◆ WHAT YOU NEED TO DO: Your output should be the line with "How do I perform: Click the send" followed by every remaining line of the entries, reproduced exactly.

◆ DATA PROVIDED:
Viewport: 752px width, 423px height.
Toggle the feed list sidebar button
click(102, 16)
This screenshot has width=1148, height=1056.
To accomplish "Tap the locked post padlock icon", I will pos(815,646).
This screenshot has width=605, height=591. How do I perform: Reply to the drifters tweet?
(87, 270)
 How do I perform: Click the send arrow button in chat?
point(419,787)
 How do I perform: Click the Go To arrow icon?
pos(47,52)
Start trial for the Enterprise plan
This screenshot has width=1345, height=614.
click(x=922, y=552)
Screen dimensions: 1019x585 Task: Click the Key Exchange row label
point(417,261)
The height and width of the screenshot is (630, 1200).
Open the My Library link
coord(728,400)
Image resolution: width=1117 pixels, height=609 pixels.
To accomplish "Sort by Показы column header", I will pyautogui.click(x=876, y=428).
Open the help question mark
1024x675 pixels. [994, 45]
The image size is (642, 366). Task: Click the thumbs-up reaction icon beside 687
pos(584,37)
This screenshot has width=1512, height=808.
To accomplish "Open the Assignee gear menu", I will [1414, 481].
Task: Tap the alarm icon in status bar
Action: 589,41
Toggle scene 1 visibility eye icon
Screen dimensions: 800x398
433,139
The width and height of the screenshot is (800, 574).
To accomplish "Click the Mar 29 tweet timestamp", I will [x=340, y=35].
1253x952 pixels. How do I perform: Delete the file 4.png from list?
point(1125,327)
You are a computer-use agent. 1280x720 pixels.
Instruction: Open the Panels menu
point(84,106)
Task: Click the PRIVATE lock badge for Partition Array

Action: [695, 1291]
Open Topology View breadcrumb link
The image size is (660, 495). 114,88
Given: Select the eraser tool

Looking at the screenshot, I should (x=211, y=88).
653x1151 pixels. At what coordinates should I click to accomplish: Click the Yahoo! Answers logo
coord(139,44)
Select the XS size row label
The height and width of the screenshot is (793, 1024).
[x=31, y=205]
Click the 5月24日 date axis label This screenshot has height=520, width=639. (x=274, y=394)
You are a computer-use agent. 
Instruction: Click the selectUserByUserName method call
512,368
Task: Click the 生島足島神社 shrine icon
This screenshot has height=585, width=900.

◆ RESPONSE BOX:
 How do I perform: Click the send arrow button in chat?
point(419,787)
 How do I perform: Click the Go To arrow icon?
pos(47,52)
Start trial for the Enterprise plan
This screenshot has width=1345, height=614.
click(x=922, y=552)
Screen dimensions: 1019x585 Task: Click the Key Exchange row label
point(417,261)
The height and width of the screenshot is (630, 1200).
Open the My Library link
coord(728,400)
Image resolution: width=1117 pixels, height=609 pixels.
To accomplish "Sort by Показы column header", I will pyautogui.click(x=876, y=428).
Open the help question mark
1024x675 pixels. [994, 45]
The image size is (642, 366). Task: Click the thumbs-up reaction icon beside 687
pos(584,37)
This screenshot has width=1512, height=808.
To accomplish "Open the Assignee gear menu", I will [1414, 481].
Task: Tap the alarm icon in status bar
Action: 589,41
Toggle scene 1 visibility eye icon
Screen dimensions: 800x398
433,139
The width and height of the screenshot is (800, 574).
To accomplish "Click the Mar 29 tweet timestamp", I will [x=340, y=35].
1253x952 pixels. How do I perform: Delete the file 4.png from list?
point(1125,327)
You are a computer-use agent. 1280x720 pixels.
Instruction: Open the Panels menu
point(84,106)
Task: Click the PRIVATE lock badge for Partition Array

Action: [695, 1291]
Open Topology View breadcrumb link
The image size is (660, 495). 114,88
Given: Select the eraser tool

Looking at the screenshot, I should (x=211, y=88).
653x1151 pixels. At what coordinates should I click to accomplish: Click the Yahoo! Answers logo
coord(139,44)
Select the XS size row label
The height and width of the screenshot is (793, 1024).
[x=31, y=205]
Click the 5月24日 date axis label This screenshot has height=520, width=639. (x=274, y=394)
You are a computer-use agent. 
Instruction: Click the selectUserByUserName method call
512,368
Task: Click the 生島足島神社 shrine icon
This screenshot has height=585, width=900.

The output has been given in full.